監督は『あしがらさん』の飯田基晴。飯田の元に、1人の老婦人が「動物を大切に思える映画を作って欲しい」という申し出をしてきた。前々から捨て猫の面倒を見てきた彼女は、動物が簡単に捨てられる世の中に心を痛めていた。動物愛護には特に興味のなかった飯田は、戸惑いながらも日本のペットの状況について取材を始める。
 監督が、自分がよく知らなかった分野について取材しつつ学んでいくのだが、監督の姿勢が素直で変に説教臭くもなく、好感が持てる。ドキュメンタリーとしては愚直と言ってもいいくらいだが、誠実な作りの作品だと思う。本作が撮られた動機が、人からの依頼ということで、却っててらいのない形になったのではないだろうか。もし監督本人が前々から興味があったり知識が豊富な分野であったら、こういう形にはならなかったと思う。
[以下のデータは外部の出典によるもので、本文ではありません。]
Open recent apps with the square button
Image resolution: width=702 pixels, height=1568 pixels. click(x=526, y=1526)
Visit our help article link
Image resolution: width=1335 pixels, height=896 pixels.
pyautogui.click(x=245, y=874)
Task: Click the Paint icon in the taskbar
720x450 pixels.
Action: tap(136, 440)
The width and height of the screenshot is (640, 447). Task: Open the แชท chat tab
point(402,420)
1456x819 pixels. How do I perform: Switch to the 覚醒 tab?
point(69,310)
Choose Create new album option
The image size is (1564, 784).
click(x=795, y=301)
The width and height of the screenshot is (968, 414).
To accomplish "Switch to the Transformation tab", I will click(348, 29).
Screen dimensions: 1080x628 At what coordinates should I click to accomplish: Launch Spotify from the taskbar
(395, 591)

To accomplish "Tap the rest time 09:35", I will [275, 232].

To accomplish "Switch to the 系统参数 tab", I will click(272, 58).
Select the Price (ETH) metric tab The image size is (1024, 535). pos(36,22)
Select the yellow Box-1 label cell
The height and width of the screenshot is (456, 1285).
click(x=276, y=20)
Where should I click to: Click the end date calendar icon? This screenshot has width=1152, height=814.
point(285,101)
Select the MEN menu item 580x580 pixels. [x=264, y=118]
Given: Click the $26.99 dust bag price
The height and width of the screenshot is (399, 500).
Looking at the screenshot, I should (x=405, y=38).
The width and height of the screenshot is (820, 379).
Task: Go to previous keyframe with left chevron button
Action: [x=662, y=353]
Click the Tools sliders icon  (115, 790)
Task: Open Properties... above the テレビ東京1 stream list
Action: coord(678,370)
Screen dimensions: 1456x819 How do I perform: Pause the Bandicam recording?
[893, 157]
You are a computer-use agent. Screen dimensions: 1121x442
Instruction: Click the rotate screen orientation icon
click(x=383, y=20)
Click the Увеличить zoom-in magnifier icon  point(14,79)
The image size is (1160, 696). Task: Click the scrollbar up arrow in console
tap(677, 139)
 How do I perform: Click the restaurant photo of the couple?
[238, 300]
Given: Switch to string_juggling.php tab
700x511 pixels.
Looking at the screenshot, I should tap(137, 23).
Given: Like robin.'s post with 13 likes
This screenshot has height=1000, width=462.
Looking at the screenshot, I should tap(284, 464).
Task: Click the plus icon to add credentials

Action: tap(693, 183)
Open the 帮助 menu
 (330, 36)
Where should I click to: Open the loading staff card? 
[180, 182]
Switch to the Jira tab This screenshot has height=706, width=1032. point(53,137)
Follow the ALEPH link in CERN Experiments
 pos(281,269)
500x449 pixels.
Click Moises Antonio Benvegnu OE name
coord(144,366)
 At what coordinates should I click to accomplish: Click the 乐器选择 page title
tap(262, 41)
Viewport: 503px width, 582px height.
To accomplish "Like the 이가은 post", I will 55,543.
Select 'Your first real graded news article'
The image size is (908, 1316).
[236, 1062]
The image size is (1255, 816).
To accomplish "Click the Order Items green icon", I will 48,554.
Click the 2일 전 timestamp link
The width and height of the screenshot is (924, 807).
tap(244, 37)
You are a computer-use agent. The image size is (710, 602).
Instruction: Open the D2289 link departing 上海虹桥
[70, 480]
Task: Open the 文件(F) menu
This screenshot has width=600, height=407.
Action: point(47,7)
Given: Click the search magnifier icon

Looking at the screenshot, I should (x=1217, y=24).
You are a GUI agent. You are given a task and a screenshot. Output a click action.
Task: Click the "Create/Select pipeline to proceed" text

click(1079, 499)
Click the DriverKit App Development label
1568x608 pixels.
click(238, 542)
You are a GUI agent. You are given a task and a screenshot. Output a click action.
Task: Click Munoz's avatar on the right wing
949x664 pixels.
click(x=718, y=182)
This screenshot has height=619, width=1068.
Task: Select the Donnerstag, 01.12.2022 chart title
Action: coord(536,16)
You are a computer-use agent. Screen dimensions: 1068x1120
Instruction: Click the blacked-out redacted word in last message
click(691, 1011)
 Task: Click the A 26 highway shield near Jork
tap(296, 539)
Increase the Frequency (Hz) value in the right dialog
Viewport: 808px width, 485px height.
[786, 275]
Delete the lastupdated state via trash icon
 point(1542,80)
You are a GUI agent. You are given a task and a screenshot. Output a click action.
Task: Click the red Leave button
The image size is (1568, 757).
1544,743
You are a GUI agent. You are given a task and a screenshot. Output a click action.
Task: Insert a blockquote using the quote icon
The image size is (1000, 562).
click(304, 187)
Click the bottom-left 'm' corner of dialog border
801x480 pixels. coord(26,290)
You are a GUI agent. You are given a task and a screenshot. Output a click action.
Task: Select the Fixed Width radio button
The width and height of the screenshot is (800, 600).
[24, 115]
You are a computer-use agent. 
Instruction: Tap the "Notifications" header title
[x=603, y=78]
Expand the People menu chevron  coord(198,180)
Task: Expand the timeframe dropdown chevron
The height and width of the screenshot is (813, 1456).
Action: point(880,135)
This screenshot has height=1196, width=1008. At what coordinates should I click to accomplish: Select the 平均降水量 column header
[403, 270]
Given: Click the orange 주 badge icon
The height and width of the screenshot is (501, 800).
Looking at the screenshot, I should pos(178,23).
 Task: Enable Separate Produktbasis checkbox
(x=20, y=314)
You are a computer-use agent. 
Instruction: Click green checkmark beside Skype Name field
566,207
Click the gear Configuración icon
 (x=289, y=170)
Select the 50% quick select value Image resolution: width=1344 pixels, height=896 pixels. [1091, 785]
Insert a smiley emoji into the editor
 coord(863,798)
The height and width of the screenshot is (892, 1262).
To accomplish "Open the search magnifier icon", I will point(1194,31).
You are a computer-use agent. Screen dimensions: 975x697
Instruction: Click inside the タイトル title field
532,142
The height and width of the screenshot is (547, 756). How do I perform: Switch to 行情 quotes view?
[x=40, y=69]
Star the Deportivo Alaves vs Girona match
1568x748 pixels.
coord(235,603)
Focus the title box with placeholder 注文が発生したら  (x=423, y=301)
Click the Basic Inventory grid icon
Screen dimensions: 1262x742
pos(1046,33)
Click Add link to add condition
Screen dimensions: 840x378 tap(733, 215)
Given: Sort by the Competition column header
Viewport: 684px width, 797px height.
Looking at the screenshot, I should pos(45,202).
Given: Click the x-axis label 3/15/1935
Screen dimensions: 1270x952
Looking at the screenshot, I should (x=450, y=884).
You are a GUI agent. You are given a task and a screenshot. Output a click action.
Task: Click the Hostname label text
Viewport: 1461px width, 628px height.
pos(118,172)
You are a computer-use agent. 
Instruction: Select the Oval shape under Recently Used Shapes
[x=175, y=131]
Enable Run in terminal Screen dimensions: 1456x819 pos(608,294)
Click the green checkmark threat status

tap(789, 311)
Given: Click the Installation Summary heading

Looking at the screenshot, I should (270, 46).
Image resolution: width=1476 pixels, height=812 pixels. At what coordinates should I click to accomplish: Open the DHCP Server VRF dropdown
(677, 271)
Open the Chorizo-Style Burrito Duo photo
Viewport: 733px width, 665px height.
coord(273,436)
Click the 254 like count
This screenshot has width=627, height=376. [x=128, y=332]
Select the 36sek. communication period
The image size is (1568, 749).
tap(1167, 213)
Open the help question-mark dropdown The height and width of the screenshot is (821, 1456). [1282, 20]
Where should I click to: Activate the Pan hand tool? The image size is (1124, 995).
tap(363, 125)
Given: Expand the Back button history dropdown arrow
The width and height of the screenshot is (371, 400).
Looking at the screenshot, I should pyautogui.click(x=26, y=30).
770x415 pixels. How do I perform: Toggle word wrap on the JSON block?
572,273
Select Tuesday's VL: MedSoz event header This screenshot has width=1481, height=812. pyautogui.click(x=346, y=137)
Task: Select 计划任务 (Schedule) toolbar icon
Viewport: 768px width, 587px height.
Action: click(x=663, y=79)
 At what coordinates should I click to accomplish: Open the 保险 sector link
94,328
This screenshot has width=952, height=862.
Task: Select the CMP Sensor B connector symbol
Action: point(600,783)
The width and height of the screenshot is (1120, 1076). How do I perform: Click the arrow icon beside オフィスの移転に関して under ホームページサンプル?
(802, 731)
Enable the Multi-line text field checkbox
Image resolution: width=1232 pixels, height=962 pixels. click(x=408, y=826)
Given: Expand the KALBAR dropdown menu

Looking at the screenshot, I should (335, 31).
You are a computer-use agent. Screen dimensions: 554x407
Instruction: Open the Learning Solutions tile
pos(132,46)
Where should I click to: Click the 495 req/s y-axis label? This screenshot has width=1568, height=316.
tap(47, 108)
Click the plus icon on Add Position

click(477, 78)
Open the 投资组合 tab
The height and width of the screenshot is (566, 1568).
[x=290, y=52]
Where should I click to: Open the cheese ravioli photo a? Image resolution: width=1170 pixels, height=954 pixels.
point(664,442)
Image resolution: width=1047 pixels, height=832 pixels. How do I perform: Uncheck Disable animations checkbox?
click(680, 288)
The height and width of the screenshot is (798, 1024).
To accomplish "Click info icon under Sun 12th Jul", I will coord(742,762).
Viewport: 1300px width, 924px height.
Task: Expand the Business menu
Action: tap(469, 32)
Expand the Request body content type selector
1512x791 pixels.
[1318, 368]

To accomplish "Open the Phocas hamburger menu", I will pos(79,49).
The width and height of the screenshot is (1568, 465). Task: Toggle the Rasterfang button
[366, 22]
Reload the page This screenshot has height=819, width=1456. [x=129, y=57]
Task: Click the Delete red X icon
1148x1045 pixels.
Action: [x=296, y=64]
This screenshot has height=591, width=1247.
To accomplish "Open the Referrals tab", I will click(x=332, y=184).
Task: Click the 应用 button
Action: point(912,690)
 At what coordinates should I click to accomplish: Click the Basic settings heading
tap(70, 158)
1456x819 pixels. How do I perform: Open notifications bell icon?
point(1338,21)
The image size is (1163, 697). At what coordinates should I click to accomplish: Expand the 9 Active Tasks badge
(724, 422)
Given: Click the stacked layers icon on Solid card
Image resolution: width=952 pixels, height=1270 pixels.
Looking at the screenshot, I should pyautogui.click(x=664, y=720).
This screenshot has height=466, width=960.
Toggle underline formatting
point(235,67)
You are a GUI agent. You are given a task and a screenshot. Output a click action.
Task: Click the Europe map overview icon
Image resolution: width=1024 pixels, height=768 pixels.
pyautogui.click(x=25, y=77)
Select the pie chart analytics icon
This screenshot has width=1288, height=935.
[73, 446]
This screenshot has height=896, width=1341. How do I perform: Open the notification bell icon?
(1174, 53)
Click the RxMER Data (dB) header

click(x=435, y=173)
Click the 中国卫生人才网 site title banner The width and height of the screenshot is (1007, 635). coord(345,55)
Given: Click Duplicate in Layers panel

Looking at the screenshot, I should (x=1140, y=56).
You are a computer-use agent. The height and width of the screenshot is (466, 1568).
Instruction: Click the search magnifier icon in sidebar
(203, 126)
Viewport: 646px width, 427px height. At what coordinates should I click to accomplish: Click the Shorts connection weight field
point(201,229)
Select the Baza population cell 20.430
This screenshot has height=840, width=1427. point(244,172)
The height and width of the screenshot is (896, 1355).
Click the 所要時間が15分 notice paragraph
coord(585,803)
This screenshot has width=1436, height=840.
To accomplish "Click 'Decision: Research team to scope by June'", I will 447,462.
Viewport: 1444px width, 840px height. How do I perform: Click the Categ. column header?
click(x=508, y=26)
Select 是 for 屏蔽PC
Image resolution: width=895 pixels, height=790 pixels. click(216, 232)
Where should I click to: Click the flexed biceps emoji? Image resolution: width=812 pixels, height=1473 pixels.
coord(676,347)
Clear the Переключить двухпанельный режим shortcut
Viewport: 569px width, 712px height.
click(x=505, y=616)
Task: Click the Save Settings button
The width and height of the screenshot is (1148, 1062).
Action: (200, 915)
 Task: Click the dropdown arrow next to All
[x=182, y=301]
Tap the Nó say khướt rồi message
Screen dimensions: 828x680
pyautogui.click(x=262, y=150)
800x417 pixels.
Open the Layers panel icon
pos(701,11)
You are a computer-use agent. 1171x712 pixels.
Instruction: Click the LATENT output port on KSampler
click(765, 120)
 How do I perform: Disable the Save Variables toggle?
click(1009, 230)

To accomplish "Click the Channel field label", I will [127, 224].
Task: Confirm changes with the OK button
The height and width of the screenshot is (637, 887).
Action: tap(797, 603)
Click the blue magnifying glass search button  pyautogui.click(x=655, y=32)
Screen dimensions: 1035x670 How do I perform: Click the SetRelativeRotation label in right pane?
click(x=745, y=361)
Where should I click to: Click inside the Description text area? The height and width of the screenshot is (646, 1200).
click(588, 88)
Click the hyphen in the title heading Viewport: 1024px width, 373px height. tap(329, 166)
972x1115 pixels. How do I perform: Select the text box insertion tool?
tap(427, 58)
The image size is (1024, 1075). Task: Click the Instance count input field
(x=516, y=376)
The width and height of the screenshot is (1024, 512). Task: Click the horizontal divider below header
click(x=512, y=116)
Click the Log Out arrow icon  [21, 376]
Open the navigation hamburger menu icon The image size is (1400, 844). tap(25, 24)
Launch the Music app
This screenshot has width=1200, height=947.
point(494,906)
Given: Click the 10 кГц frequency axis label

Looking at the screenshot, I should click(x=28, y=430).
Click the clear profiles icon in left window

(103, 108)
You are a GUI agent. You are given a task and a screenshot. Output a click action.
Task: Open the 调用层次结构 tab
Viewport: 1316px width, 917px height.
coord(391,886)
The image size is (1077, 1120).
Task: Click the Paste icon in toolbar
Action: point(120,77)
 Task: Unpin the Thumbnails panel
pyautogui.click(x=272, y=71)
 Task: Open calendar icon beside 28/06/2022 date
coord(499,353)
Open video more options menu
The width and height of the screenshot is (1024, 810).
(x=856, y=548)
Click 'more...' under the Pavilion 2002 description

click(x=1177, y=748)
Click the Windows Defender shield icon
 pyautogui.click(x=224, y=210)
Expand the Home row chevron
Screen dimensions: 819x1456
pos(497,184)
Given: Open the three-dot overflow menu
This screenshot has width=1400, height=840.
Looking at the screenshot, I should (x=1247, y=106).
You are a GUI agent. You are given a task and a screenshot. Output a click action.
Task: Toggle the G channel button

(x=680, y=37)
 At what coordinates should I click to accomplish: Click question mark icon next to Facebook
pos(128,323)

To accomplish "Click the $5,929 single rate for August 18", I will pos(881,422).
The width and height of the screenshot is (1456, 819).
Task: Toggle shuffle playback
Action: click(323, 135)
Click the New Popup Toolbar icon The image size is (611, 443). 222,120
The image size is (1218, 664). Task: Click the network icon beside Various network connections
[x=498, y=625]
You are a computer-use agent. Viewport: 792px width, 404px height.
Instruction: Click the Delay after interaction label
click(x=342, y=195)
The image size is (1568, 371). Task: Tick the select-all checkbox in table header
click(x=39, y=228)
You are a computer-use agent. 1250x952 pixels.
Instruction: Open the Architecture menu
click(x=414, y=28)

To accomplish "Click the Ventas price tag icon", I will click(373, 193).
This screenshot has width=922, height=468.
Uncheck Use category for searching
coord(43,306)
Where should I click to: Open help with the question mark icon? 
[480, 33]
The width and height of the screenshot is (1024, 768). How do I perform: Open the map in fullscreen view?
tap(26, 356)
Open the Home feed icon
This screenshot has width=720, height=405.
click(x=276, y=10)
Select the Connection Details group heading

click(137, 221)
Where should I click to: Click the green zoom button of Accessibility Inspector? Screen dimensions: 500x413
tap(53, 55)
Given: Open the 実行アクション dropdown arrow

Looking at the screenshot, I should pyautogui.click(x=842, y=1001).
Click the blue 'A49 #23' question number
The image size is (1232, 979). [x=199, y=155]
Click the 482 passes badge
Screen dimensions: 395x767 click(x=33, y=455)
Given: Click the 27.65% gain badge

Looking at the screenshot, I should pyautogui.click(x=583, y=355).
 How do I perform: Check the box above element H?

 映画の中で紹介されるのは、民間の愛護団体の保護施設、そして行政施設など。愛護団体の人はもちろんだが、犬猫を処分する立場の保健所の職員であっても、「動物が好き」と言うのが印象に残った。業務として処分しているが、そりゃ好んで処分はしないよな・・・。捨てられる犬猫の数が圧倒的に多すぎるのだ。
 現場の人たちを動かしているのは強固なリアリズムだ(ちょっと困った猫おばさんになりかけの方もいるが)。40年間NPO等で動物の保護活動に取り組んできた女性が、処分される犬猫がいなくなることはないと言ったうえで、「多くの愛護団体が口にするのは夢想、理想とは実現できることの最高峰にあること」だという言葉に重みがあった。目の前のことから片付けていくしかないのだろう。また、彼らは生き物を生かす/殺すのジレンマと向き合い続けている。人間と一緒に暮らす動物である以上、人間が生殖面を含めコントロールするべきだと思うが、どこまでコントロールが許されるのかと思うと割り切れないものが残るし、コントロールする責任を持たない飼い主が多すぎないか。
 映画内では国内で年間に処分される犬猫の数等のデータも紹介されるのだが、私が漠然と考えていた数を遥かに上回っていて正直ショックだった(2007年の殺傷処分数は31万457頭)。私は動物愛護精神が旺盛とはお世辞にもいえないし、猫は嫌いではないが犬ははっきりと苦手だ。それでも、捨てるのはちょっとなぁとは思う。ただ、ここ数年で離婚や生活苦等によるペットの保護施設への引渡しが増加しているそうで、不況の余波を見た感があった。衣食住足りないと動物のことまでケアできないよなー。